§ **Prompt**:
Beginning at the line containing "Click the NAME column header", repeat each line below exactly up to and including the line containing "Where should I". Do not repeat the pictures.

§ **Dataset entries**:
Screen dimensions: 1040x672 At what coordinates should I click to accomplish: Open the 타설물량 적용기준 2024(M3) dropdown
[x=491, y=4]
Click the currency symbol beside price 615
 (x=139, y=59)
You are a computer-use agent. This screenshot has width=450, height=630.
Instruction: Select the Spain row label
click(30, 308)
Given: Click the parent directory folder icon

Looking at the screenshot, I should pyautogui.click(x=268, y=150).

* * *

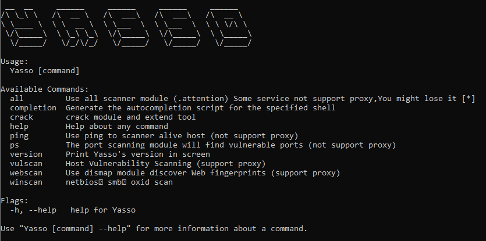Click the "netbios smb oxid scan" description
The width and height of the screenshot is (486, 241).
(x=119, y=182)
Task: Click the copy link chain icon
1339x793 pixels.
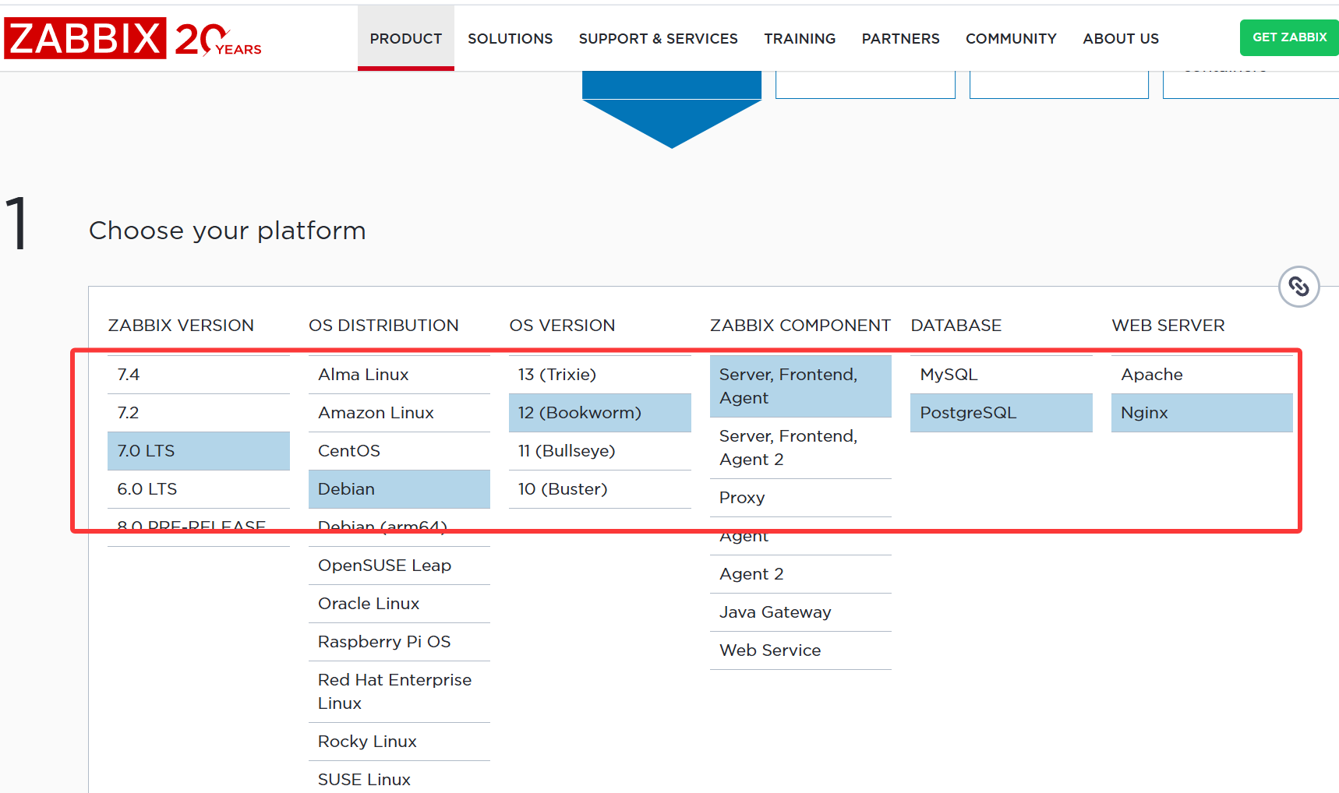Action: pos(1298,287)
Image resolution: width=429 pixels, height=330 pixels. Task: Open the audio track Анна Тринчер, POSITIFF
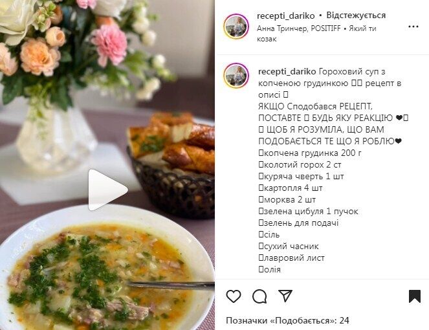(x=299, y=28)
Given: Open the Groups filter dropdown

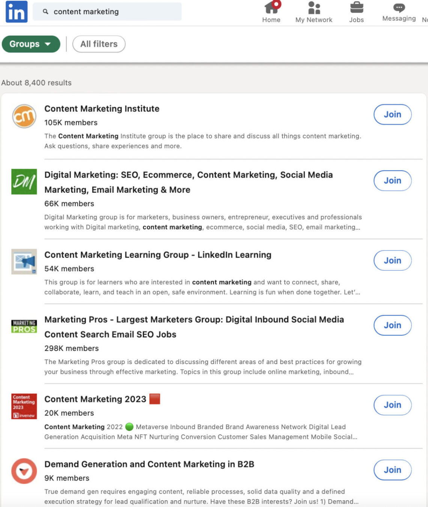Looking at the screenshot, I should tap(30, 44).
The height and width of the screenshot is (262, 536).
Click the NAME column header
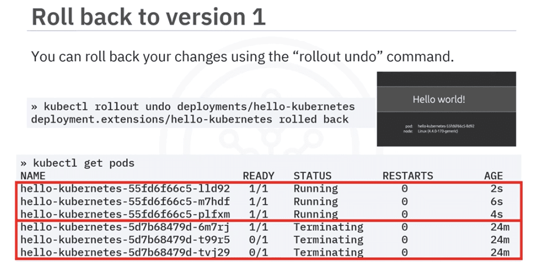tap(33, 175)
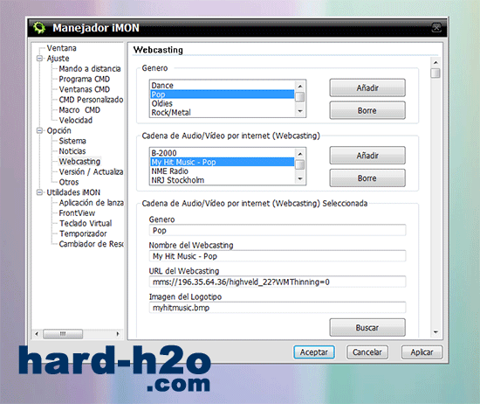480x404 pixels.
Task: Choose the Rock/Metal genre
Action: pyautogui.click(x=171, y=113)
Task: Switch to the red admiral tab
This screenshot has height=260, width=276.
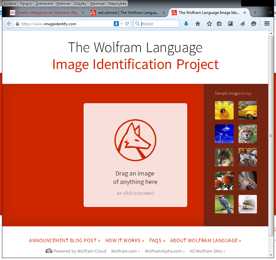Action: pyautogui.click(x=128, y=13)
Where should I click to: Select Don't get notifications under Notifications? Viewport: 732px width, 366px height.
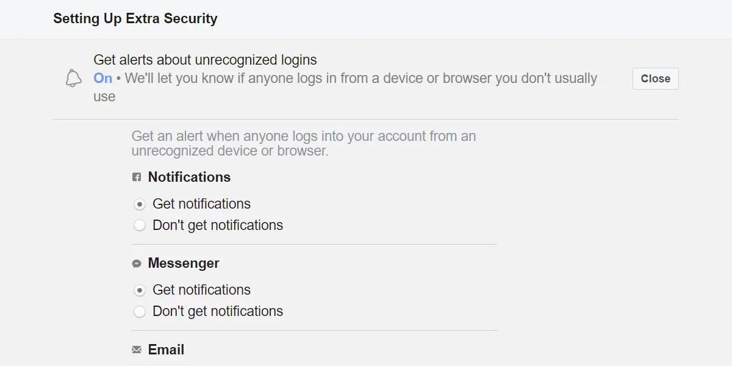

§ **Response box**:
Click the NAME column header
tap(33, 175)
480x404 pixels.
Task: Choose the Rock/Metal genre
Action: pyautogui.click(x=171, y=113)
Task: Switch to the red admiral tab
This screenshot has height=260, width=276.
Action: pyautogui.click(x=128, y=13)
Where should I click to: Select Don't get notifications under Notifications? Viewport: 732px width, 366px height.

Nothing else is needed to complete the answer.